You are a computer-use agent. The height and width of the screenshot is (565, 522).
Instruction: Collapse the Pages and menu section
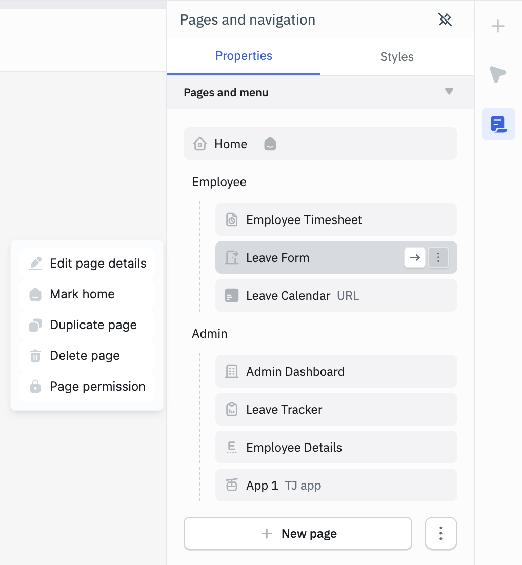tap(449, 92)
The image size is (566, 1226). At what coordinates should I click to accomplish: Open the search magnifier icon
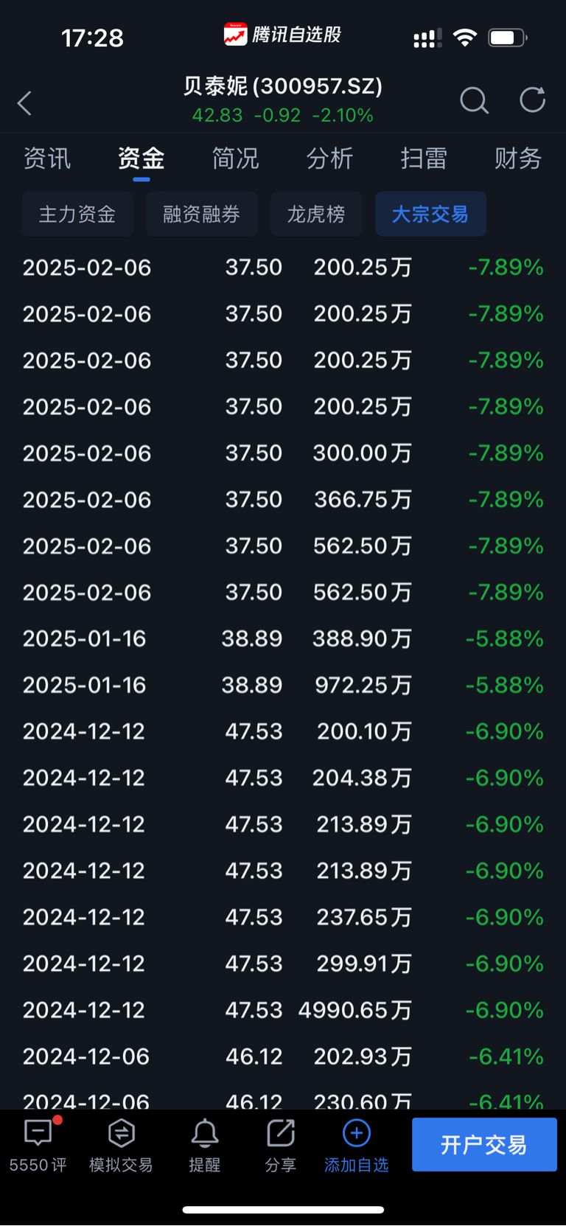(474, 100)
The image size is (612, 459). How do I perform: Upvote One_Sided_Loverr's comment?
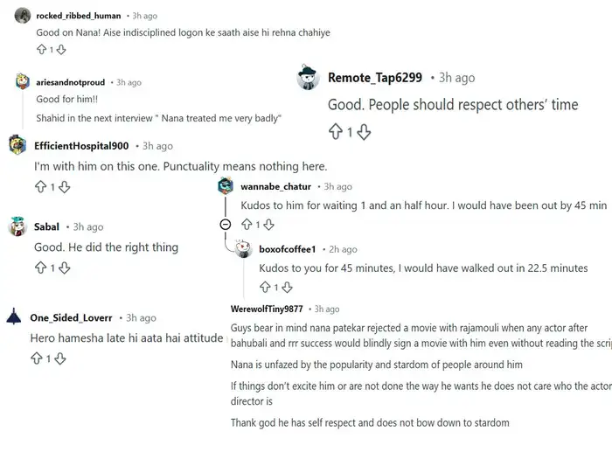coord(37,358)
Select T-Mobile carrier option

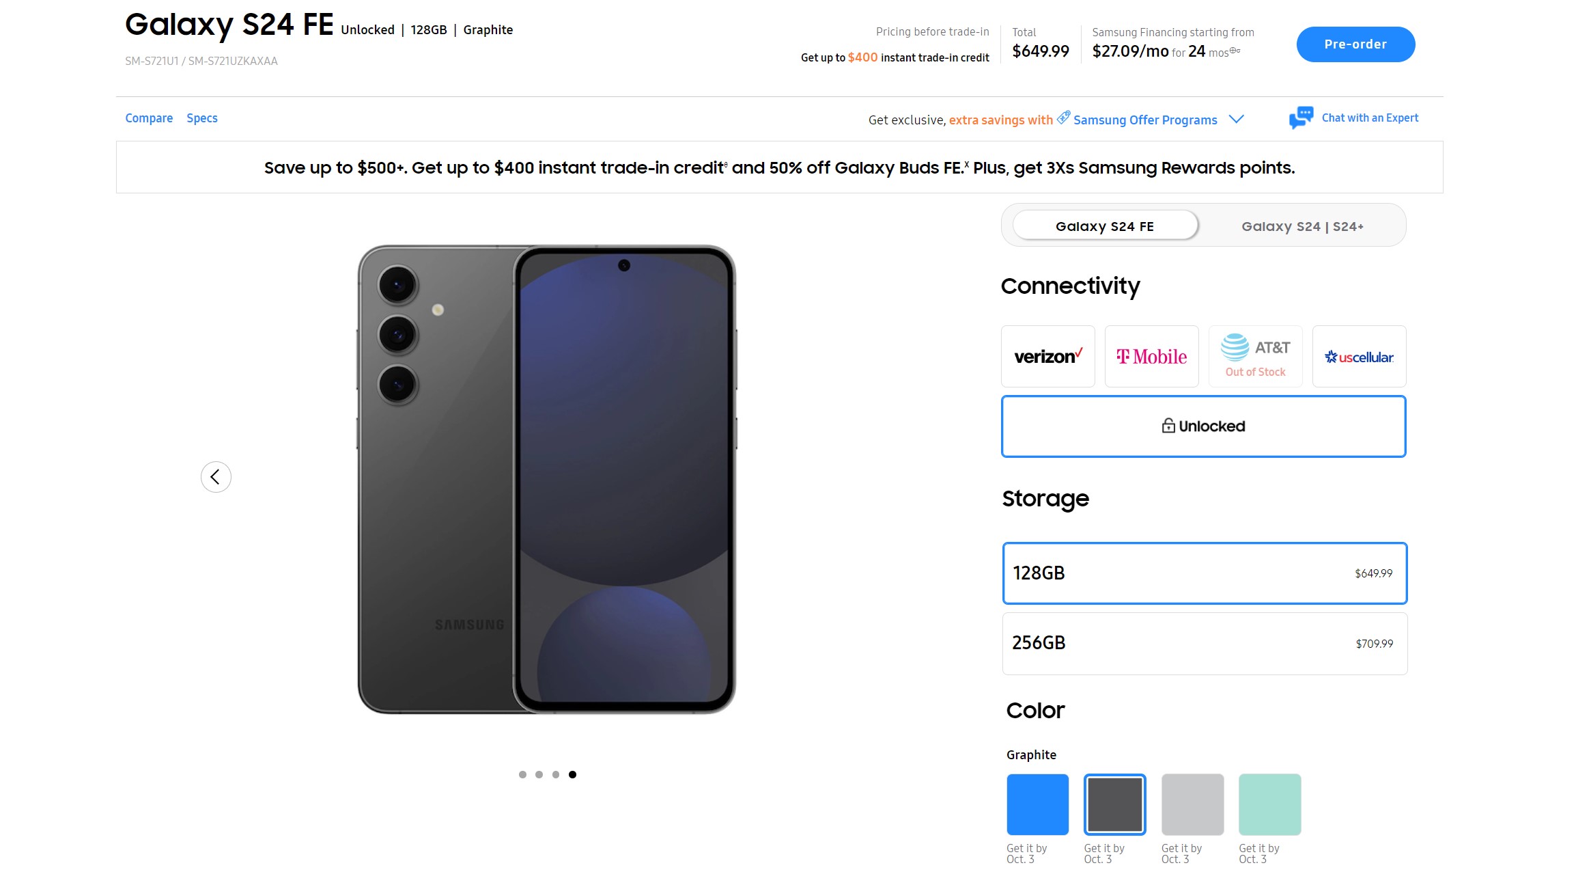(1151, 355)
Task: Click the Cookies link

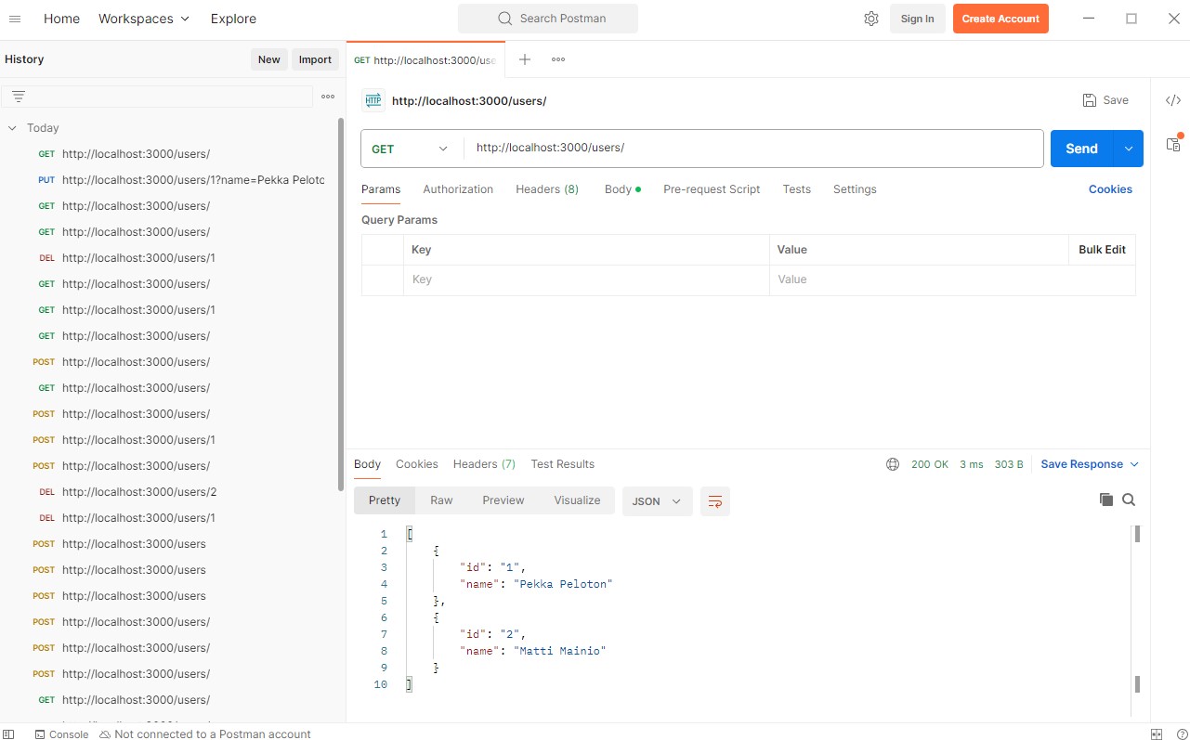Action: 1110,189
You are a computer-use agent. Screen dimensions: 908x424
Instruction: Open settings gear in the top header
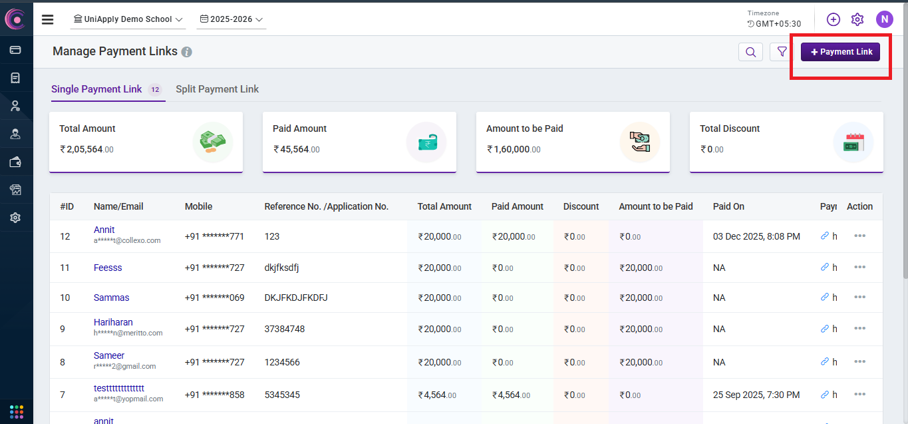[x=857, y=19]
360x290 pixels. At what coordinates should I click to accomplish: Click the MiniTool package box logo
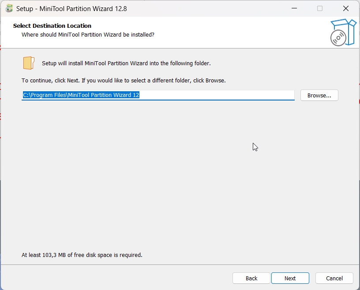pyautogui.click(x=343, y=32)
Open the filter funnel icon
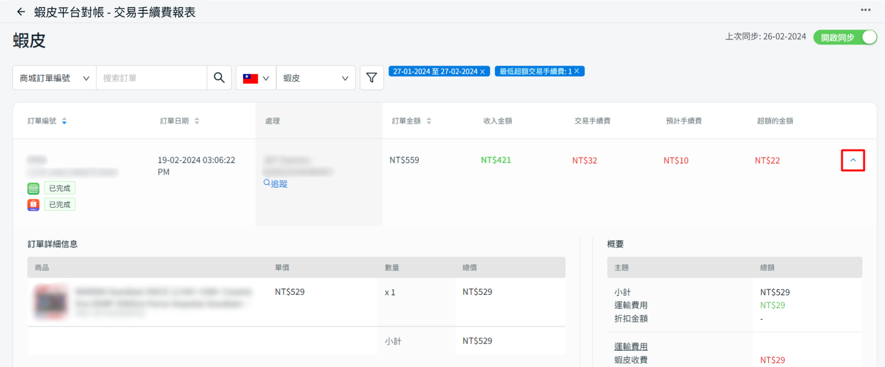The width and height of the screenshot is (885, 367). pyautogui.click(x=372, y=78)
#####
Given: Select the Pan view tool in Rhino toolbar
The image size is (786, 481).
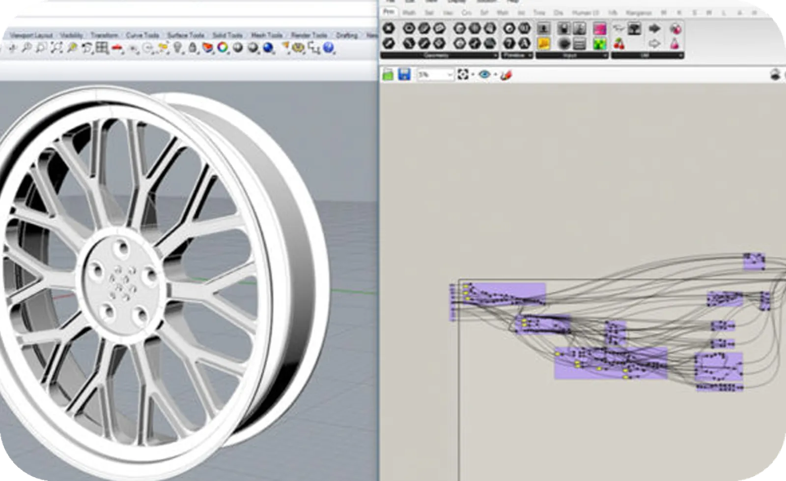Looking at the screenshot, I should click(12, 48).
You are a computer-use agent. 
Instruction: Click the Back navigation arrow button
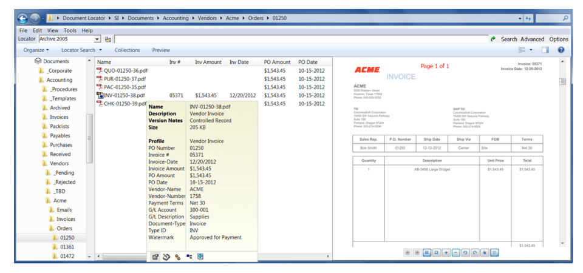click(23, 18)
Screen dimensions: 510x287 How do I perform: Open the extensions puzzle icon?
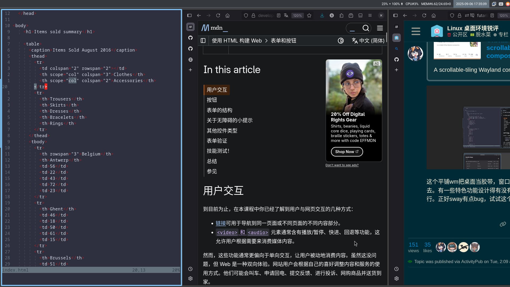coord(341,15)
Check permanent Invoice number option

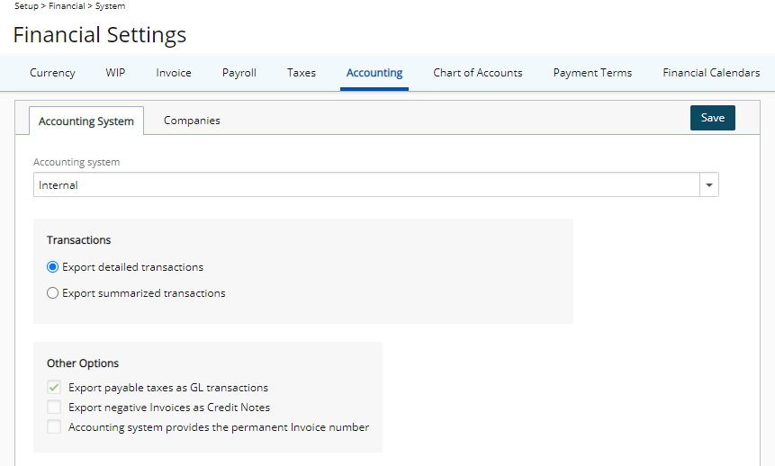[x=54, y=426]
#####
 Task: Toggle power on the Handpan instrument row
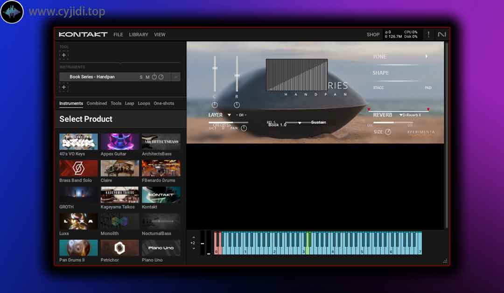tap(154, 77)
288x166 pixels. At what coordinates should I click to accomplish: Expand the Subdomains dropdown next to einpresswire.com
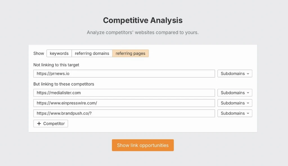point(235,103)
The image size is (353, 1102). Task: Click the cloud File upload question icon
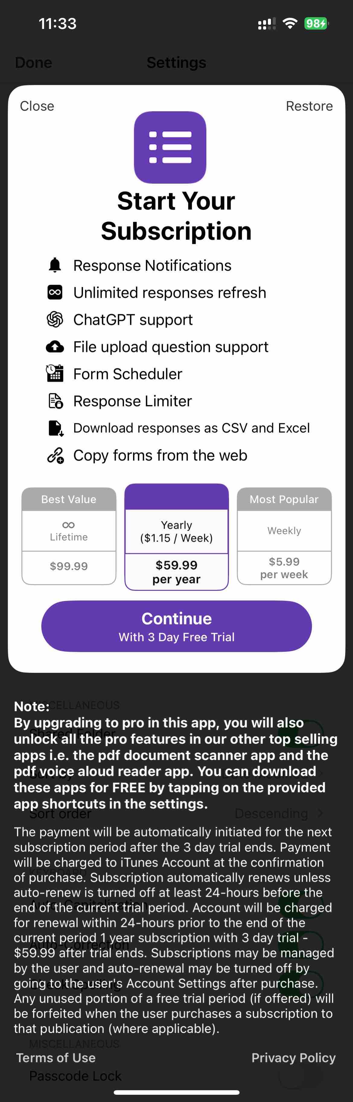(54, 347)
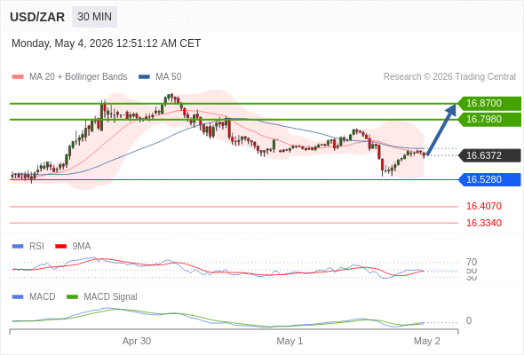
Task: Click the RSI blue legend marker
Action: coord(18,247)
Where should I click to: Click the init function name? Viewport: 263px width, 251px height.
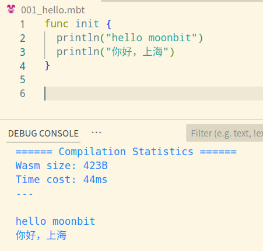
#####
● **EXERCISE PROMPT**:
Retype the listing, starting at the line containing "The image size is (566, 1226)." and ending after the line containing "[x=857, y=19]". Leave out the pictures.

● **FINAL RESULT**:
The image size is (566, 1226). At what coordinates should I click to accomplish: Open the search magnifier icon
(474, 100)
The image size is (612, 459). How do I perform: Upvote One_Sided_Loverr's comment?
coord(37,358)
Select T-Mobile carrier option

(1151, 355)
Task: Click the Cookies link

Action: 1110,189
You are a computer-use agent. Screen dimensions: 908x424
Instruction: Open settings gear in the top header
[x=857, y=19]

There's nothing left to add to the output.